Handling Stop Reasons
Understanding why Claude stopped generating helps you build robust applications:
| Stop Reason | Meaning | Action |
|---|---|---|
end_turn | Claude finished naturally | Display the response |
max_tokens | Output length limit reached | Increase max_tokens or continue the conversation |
stop_sequence | A custom stop sequence was hit | Handle based on your application logic |
tool_use | Claude wants to use a tool | Execute the tool and return results |
Best Practices
- Optimize token usage: Monitor
usage.input_tokensandusage.output_tokensto control costs. - Handle errors gracefully: Implement retry logic for transient failures (rate limits, network issues).
- Use system prompts: For persistent instructions, use the
systemparameter instead of repeating instructions in every user message. - Stream responses: For better user experience, enable streaming to show tokens as they're generated.
Conclusion
The Messages API is the foundation for building custom AI applications with Claude. By mastering basic requests, multi-turn conversations, prefilling, and vision, you can create sophisticated conversational experiences tailored to your specific use case.
Key Takeaways
- Stateless design: Always send the full conversation history with each API request. Store and manage conversation state on your end.

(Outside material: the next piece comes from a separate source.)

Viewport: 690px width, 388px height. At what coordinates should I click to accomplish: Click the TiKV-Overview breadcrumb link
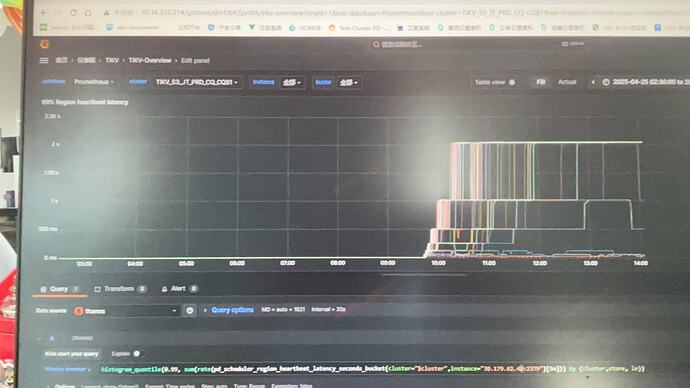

- Prefill for control: Use prefilling to guide Claude's responses, especially for structured outputs or multiple-choice scenarios—but check model compatibility first.
- Vision is powerful: Claude can analyze images alongside text, enabling document analysis, visual Q&A, and more.
- Watch stop reasons: The
stop_reasonfield tells you why Claude stopped, helping you handle edge cases like token limits or tool calls. - Optimize costs: Monitor token usage and use streaming for real-time applications to improve user experience and reduce perceived latency.